De forma significativa, el preámbulo de la primera constitución de Bonaparte- del 13 de diciembre de 1799- señala explícitamente: “la Revolución reducida a los principios que la iniciaron, termina hoy”.
Como corolario a lo anteriormente expuesto, digamos también que La Revolución francesa introdujo la figura del ciudadano como sujeto de derecho; abolió los privilegios nobiliarios y eclesiásticos e impuso la igualdad entre todos los ciudadanos ante la Ley.[13]
[1] Los llamados enciclopedistas, Rousseau, Voltaire, Montesquieu y demás.
[2] Sus contenidos se presentarían al Rey, pero destacaba en los mismos la voluntad general de dar al país una constitución que acabara el absolutismo.
[3] Los campesinos se alzaron contra sus señores.
[4] Documento no solo influido por los filósofos del siglo sino también por la Declaración de independencia norteamericana.
[5] Jacobinos (liderados por Robespierre), cordeleros (que pedían el sufragio universal masculino y tenían como cabezas visibles a Mart y Danton), cistercienses, girondinos…
[6] A los agitadores de los primeros momentos, como Desmoulins, se iban uniendo las grandes figuras como Lafayette, Talleyrand, Mirabeu, Sieyès, Brissot, Robespierre, Danton y Marat.
[7] Quería pasar al otro lado del Rin, algo que para muchos aniquilaba la confianza en la Corona.
[8] Con miembros elegidos por sufragio universal masculino.
[9] A principios de diciembre de 1792 se había iniciado el juicio contra el monarca, denominado ciudadano Luis Capeto.
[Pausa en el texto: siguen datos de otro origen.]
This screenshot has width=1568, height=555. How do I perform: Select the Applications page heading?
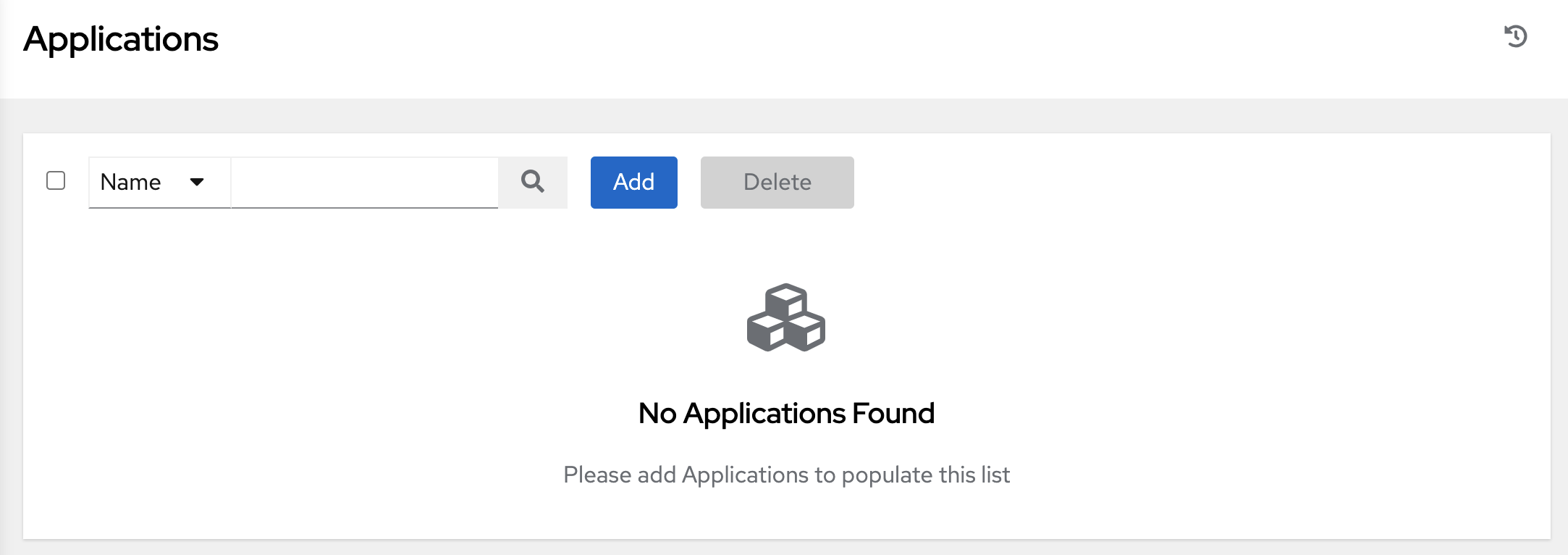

Fue condenado a muerte por 387 votos frente a 334.
[10] Llamado El Incorruptible. Su política radical lo llevó a perseguir a los enemigos de la Revolución y en doce meses llevó a la guillotina por lo menos a 40.000 personas.
[11] Llevaron a cabo importantes transformaciones nacionales como: la abolición de la esclavitud en las colonias, la implantación del calendario republicano, el establecimiento de un sistema de museos y bibliotecas y la elaboración de un Código Civil.
[12] Napoleón había regresado de su misión en Egipto y solicitó a las Cámaras, poderes extraordinarios para sofocar el presunto peligro extremista. Los Quinientos y los Ancianos nombraron un triunvirato de cónsules de la República.
[13] Bibliografia consultada:
French Revolution. (2008). Encyclopædia Britannica. Ultimate Reference Suite. Chicago: Encyclopædia Britannica.
Cohnen Fernando. Entresvita con Manuel Pérez Ledesma. En Muy Historia, Número11/2007, G y J España Ediciones, S. L., S. En C., Madrid.
Monlau José María. Las cuatro grandes. En Muy Historia, Número11/2007, G y J España Ediciones, S. L., S. En C., Madrid.